Freeway service patrol

A freeway service patrol (motorist assistance patrol, roadway service patrol, safety service patrol, highway assistance patrol, or a courtesy patrol) is a variety of programs implemented by government agencies, typically state Highway Patrols or Departments of Transportation, to reduce traffic congestion and improve highway safety by having specially marked and equipped vehicles patrol designated sections of roadway and provide incident management and motorist assistance at trouble spots they encounter. In some states, the program name is the generic term, as with California's Freeway Service Patrol; in others, the program has an individualized name, as with Indiana's Hoosier Helper program.

Freeway service patrols are typically incorporated into a city or region's intelligent transportation system if it has one, and the United States Department of Transportation has included them as a market package in the National ITS Architecture, designated EM04. That designation emphasizes the role that these patrols can serve in incident or emergency management.

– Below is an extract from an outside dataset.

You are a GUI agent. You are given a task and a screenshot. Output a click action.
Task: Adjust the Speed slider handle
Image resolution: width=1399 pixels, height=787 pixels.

The first freeway service patrol in the United States with continuous regular operations was started in 1960 in Chicago, Illinois. In 1998 the Texas Transportation Institute conducted a study of 54 freeway service patrols in the United States and found that approximately 64% had been started since 1990.

Operations

Despite freeway service patrols' inclusion in the National ITS Architecture, and their increasingly widespread use, there has been no standardization as to how they are operated. Their scope, in terms of number of vehicles on patrol, operating hours, and mileage patrolled, can vary widely. The patrol may operate only during peak hours, with only 30 or 40 operating hours per week, or may operate all 168 hours during a week, as the West Virginia Courtesy Patrol once did. Likewise, the sort of vehicle used in the patrol varies, but may include light-duty pickup trucks, heavy-duty trucks, minivans, or wreckers. In all cases, the vehicle will be marked as a part of the freeway service patrol, and in some states a freeway service patrol vehicle is legally defined as an emergency vehicle. Variation also exists in the role that the agency or agencies responsible for a patrol plays in its operations. For instance, California's Freeway Service Patrol program consists of privately owned and operated wreckers that have contracts with the state, whereas Georgia's HERO program is run directly by the Georgia Department of Transportation: its vehicles are state property and its operators state employees.

Purpose

The variation in freeway service patrol operating characteristics may be considered an example of form follows function, reflecting the relative importance each program assigns to such goals as motorist assistance, incident management, and traffic control. In general, though, the purpose of a freeway service patrol is to use rapid response to reduce traffic congestion. Like many ITS technologies, they are considered a much more cost-effective method to do that than highway construction, especially in metropolitan areas where land for highway expansion is either unavailable or prohibitively expensive. Using such methods as assigning a dollar value to drivers' time and to the exhaust emissions of vehicles stuck in traffic, studies through the early and mid 1990s estimated the benefit-cost ratio for some freeway service patrols may be as high as 36.2:1. Freeway service patrols are also seen as a way to develop goodwill towards the community in which they operate and the government responsible for them.

Opposition

Although motorist surveys reveal that programs, once in place, are extremely popular with the general public, proposed freeway service patrols have met opposition from various groups. Most recently, a proposed freeway service patrol in Hawaii has been placed on hiatus due to objections from a private tow truck company. The towing and recovery industry has been the source of opposition to previous proposals for freeway service patrols, as have small-government advocates.